Dive Brief:
- Bill Kucharski, the director of environmental management for Hawaii County, said at a recent meeting that the South Hilo Sanitary Landfill has somewhere between one and three years of capacity remaining, as reported by the Hawaii Tribune Herald.
- The site accepts between 175 and 220 tons of waste per day and has already exhausted its options for permitted expansion. Kucharski estimated that closure could cost at least $10 million.
- Once the landfill reaches capacity the plan is to transport waste from the East Hawaii area to the West Hawaii Sanitary Landfill in Puuanahulu.
Dive Insight:
County officials had originally hoped to extend the Hilo landfill's lifespan a little longer by building a composting facility next to the site, but those plans have since been stalled.
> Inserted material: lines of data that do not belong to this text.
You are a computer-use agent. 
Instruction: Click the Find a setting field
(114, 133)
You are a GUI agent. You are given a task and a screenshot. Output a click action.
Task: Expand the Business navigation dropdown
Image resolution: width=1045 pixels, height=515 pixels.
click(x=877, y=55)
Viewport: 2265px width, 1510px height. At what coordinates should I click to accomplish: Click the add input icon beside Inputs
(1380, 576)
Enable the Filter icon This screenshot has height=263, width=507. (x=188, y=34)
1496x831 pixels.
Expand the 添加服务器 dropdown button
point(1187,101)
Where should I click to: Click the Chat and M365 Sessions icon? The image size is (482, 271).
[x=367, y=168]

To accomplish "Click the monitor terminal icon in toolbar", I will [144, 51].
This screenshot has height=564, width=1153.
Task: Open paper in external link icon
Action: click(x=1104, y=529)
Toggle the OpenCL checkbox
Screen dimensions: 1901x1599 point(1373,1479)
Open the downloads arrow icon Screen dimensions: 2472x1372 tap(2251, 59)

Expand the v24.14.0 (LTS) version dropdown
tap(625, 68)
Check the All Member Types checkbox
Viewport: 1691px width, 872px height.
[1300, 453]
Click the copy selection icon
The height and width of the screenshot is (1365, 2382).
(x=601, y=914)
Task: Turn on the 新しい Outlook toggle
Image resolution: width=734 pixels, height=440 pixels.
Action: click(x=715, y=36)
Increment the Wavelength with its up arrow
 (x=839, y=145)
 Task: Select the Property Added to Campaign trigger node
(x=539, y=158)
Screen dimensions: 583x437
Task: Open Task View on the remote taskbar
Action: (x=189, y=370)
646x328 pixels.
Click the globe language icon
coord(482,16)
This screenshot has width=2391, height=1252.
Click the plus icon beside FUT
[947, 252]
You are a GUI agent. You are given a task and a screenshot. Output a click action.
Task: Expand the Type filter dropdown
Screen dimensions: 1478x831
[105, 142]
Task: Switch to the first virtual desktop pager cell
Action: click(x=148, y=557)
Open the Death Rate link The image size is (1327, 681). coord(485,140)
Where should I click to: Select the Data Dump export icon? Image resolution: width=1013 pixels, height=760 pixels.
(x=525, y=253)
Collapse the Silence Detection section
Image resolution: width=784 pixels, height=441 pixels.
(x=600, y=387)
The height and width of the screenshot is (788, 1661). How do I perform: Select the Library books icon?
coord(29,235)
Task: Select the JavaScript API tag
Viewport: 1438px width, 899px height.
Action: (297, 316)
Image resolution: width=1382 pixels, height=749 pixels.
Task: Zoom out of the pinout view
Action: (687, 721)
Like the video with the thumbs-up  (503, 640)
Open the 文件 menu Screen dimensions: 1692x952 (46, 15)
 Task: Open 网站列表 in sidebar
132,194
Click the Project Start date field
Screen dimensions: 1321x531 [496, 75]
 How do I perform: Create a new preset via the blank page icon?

The $10.5 million facility would have been the first full-scale operation of its kind in the state and could have eventually processed up to 35,000 tons per year. Construction was originally slated to begin this spring. The county is now holding off on approving its environmental assessment due to pushback from local farmers over odor concerns.
While officials look for other potential composting sites in the region, plans for a much larger resource recovery facility are still in the works across the island. BioEnergy Hawaii has announced plans for a $50 million operation that could divert up to 70% of incoming waste from the West Hawaii landfill. Though landfill capacity on the state's largest island isn't an immediate issue that could change if at least one of those waste diversion projects doesn't move forward.
On a national level, open landfill space is still abundant and average tipping fees remain relatively low but Hawaii County isn't the only regional government to face these types of capacity questions. Though unlike some others that can turn to exporting if necessary, that proposition is much more expensive for this island state.